Vers quel réseau ?
Sortir d’Europe permet de se faire une idée de ce qui existe ailleurs, en bien, en mieux, parfois en pire… Après tout, nous français ne sommes-nous pas réputés être les champions de la grogne, du mécontentement, de la grève sauvage, et de je ne sais encore quelle autre forme d’humeur ?
Bien entendu, notre 3G mobile ne va pas partout, nos liaisons ADSL se basent sur des technologies cuivrées dépassées, et la fibre optique est réservée à une élite urbaine, voir aux chanceux habitants d’une municipalité rurale un peu plus avant-gardiste qu’une autre (rarement hélas).

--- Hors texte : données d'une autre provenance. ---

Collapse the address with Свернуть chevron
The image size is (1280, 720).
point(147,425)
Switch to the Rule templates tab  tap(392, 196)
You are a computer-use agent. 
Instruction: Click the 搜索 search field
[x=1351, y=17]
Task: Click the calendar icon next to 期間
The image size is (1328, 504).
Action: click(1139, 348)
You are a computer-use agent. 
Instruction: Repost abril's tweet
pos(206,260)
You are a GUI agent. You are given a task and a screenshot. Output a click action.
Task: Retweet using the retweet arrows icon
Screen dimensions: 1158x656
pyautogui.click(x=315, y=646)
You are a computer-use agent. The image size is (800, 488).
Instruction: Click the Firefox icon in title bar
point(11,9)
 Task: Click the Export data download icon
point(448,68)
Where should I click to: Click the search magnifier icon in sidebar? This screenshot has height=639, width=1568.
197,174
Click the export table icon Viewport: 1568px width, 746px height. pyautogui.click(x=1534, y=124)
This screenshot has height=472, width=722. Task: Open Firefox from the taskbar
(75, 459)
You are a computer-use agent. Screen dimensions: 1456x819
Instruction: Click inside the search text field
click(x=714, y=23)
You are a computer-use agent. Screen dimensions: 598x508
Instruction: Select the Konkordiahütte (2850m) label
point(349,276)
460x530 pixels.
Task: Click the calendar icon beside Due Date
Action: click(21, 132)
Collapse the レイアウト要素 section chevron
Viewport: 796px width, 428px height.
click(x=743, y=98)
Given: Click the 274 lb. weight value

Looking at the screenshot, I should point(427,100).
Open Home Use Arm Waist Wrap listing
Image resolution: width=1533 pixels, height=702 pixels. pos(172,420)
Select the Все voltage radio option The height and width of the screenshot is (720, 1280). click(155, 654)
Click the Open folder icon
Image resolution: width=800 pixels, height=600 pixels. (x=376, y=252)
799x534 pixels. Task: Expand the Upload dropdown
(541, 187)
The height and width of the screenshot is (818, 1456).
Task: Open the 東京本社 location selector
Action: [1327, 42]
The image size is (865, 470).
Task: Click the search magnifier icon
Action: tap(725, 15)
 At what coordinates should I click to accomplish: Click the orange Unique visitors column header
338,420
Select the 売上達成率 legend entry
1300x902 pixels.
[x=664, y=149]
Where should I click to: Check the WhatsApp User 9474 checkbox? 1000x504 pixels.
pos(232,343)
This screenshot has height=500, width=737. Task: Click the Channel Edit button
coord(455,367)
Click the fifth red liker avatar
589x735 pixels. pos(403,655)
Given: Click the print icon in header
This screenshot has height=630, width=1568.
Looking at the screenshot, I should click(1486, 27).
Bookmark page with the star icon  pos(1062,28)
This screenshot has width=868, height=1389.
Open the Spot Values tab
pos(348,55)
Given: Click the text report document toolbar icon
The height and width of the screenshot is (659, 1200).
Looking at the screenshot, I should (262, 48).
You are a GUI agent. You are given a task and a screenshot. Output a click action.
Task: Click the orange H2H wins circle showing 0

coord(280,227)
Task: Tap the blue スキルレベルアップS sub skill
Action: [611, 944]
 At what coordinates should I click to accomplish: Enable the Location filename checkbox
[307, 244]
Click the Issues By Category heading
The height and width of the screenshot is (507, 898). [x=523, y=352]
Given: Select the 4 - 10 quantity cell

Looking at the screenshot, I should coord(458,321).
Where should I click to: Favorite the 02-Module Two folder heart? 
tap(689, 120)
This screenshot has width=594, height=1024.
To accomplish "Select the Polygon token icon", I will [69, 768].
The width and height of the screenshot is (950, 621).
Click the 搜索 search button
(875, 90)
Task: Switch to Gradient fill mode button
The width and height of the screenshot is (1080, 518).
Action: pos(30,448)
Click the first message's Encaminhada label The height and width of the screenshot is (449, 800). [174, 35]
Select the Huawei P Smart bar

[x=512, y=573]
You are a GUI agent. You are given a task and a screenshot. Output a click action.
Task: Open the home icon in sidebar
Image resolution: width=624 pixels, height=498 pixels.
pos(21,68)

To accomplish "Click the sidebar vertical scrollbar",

Faisons un saut de puce de 5300 km et analysons ce réseau, pris dans sa globalité, chez nos cousins Québécois. Ici, l’ADSL est souvent limité en volume, souvent peu rapide : ne comptez pas dépasser 6 Mbps partout, c »est illusoire. Oh bien sur vous avez le WiFi, la notion et le sentiment de communauté sont fortes, avec donc des initiatives associatives souvent de bon niveau, mais le WiFi ne couvre que si on utilise de bonnes antennes… et c’est visiblement rarement le cas quand on utilise de simples Linksys WRT54GL sans les améliorer.
La 3G ? A priori elle fonctionne bien, mais vus les coûts de roaming avec mon iPhone, je vais éviter d’engraisser Rogers, mon opérateur canadien du moment 😉 Le Wimax ? Personne ne semble communiquer sur le sujet, ou alors j’ai mal regardé, ce qui reste fort possible.
La téléphonie ? Pas d’illimité international avec 3456 234 destinations dans toute la galaxie : ici tout se paie, des forfaits existent certes, mais ce sera un coût supplémentaire dans tous les cas, ne rêvez pas ! Bien entendu, les appels locaux sont illimités et gratuits, le service est présent.
Et bizarrement, on vous propose de la fibre si vous le souhaitez, du moins dans certaines zones, pas partout. Etonnant…
Et puis il y a cette mentalité particulière, oh non, ce n’est pas négatif, bien au contraire, mais c’est une mentalité qui fait que les gens communiquent encore de façon humaine : on se déplace, on se voit, on se rencontre, peu de choses semblent se passer de façon virtuelle via internet ou le téléphone. Du coup, toute cette technologie peut sembler un brin superflue aux locaux qui ne comprennent pas un tel intérêt, à moins que le marketing ne soit pas encore passé par là pour leur imposer une vision bien différente.
Alors après tout, somme nous si malheureux en France ? Habiter en campagne et avoir du 7 Mbps ne nous dérange pas, même si on aurait aimé avoir de la fibre à 100 Mbps, alors que 7 Mbps est un débit idéal sur Montréal, que peu semblent avoir pour l’instant. Nous n’avons pas non plus à nous engager sur 3 ans pour surfer en illimité avec un iPhone… Quid des zones blanches internet ? J’avoue que là je manque de données, un court séjour ne va hélas pas permettre de bien étudier le problème des localités situées hors des grandes agglomérations, mais le sujet aurait de l’intérêt en tout cas, considérant les infrastructures limitées et la rudesse du climat hivernal.